Políticos em apuros costumam lançar mão de um comportamento que os manuais básicos de psicologia definem como “vitimismo”. Eles sempre se dizem vítimas de adversários ocultos e/ou genéricos. A síndrome do vitimismo é atemporal e pluripartidária. Às vezes, trata-se de uma atitude intuitiva; em outras, de uma recomendação do marqueteiro de plantão.
Antológico é o exemplo de Jânio Quadros, que, em 1961, renunciou à Presidência vítima de “forças ocultas”. Outro caso emblemático é paranaense e bem mais recente: o governador Beto Richa se considerou a “mais ferida” das vítimas do confronto do Centro Cívico de 29 de abril do ano passado.
Lula, claro, não foge à regra. Repete à exaustão que todos “eles” são inimigos, aí incluídos principalmente a “zelite” e a imprensa – todos inconformados com o fato de um filho de “mãe que nasceu analfabeta”, retirante nordestino acossado pela fome e operário metalúrgico ter chegado à Presidência.
Nos últimos dias, a Operação Lava Jato jogou gasolina à fogueira em que Lula ansiava parecer um cordeiro em imolação. O genérico “eles” passou a receber nomes de Sergio Moro, Ministério Público e Polícia Federal. Fez-se vítima deles por ter sido levado coercitivamente a uma dependência policial para, como cidadão comum que agora é, prestar depoimento em inquéritos que o colocam como suspeito de ilicitudes.
Ainda nesta segunda-feira (7), em carta dirigida aos investigadores da Lava Jato, Lula exagerou no vitimismo: “A mesquinhez dessa ‘denúncia’ [sobre o triplex] é o final inglório da maior campanha de perseguição que já se fez a um líder político nesse país”.
Erro estratégico?
“Eles”, isto é, o juiz & companhia, talvez tenham cometido não um atentado à lei, mas um erro estratégico que deu a Lula um bom motivo para hastear de novo a bandeira vitimista. O discurso reativo que fez após seu depoimento no aeroporto de Congonhas (SP) na última sexta (4) foi típico dos que, apesar das bravatas e dos desafios, buscam a comiseração que o povo dedica aos que considera vítimas de injustiças.
O sofrimento, real ou imaginário, faz emergir o instinto animal que o medo provoca. Foi esta lógica que inspirou a frase mais marcante de seu discurso: “Se quiseram matar a jararaca não bateram na cabeça, acertaram o rabo. E a jararaca tá viva como sempre esteve”.
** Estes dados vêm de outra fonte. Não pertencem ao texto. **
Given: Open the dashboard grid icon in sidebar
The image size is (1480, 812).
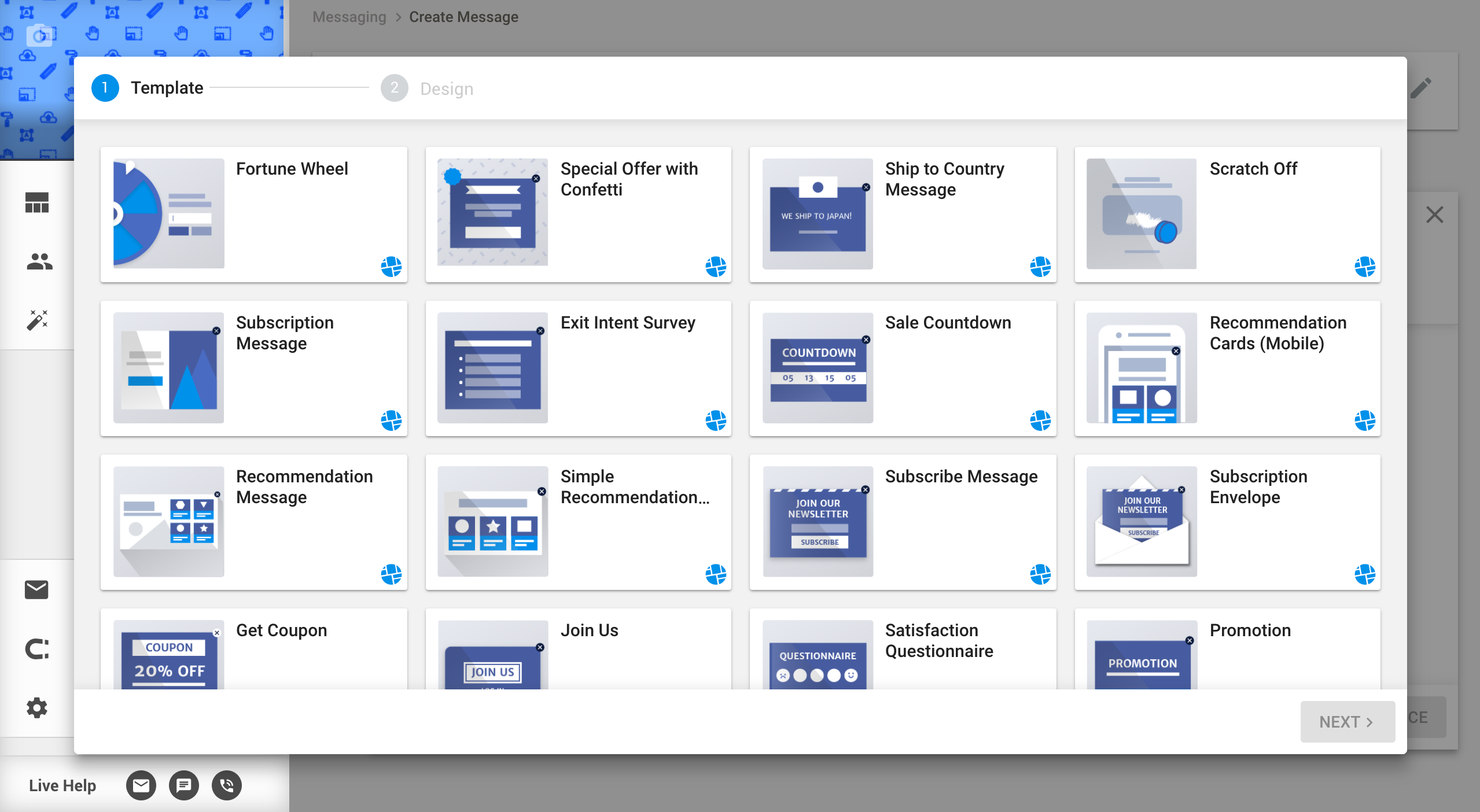Looking at the screenshot, I should tap(37, 202).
A jararaca reage com a ameaça de se candidatar de novo à Presidência, em 2018. O que demonstra que, apesar das vicissitudes, ainda mantém a chama que o fez líder da resistência à ditadura e, carismático, permitiu-lhe atrair admiradores para fundar o PT, partido que prometia ética na política.
De Getúlio a Lula
Por inúmeras vezes Lula se comparou a Getúlio Vargas, tanto como pai dos pobres como pela importância histórica. Mas é bom lembrar que o presidente que criou a Petrobras em 1953, preferiu o suicídio a sair do Catete preso pelos militares que comandavam a República do Galeão (olha aí, de novo, um aeroporto metido na encrenca!). Seu gesto trágico tinha muito a ver com a vergonha de ver que alguns reles jagunços que cuidavam de sua segurança pessoal davam-se, entre outras coisas, a cometer pequenos achaques, infinitamente menores do que os do “petrolão”.
Com certeza, Lula não chegará ao extremo do auto-martírio. Muito vivo, se finge de morto, esconde as vergonhas e se faz de vítima.
Em agosto de 1954, o povo foi às ruas chorar o suicídio de Getúlio, promoveu quebra-quebras e converteu o velho presidente em venerável mártir. Em março de 2016, Lula e o PT, ao açular o povo para também ir às ruas redimir suas desventuras, namoram com o perigo. É o que se vai conferir dia 13.